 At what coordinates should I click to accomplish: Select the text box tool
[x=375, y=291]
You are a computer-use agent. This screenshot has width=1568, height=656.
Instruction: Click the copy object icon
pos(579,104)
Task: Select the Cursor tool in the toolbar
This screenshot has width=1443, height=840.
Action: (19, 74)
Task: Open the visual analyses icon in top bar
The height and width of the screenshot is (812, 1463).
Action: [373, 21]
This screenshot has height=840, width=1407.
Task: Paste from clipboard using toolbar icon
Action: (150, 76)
-------------------------
Problem details: Would you reproduce the material above exactly as it reads?

Completed exercise:
 At what coordinates should I click to accomplish: Select the text box tool
[x=375, y=291]
You are a computer-use agent. This screenshot has width=1568, height=656.
Instruction: Click the copy object icon
pos(579,104)
Task: Select the Cursor tool in the toolbar
This screenshot has width=1443, height=840.
Action: (19, 74)
Task: Open the visual analyses icon in top bar
The height and width of the screenshot is (812, 1463).
Action: [373, 21]
This screenshot has height=840, width=1407.
Task: Paste from clipboard using toolbar icon
Action: (150, 76)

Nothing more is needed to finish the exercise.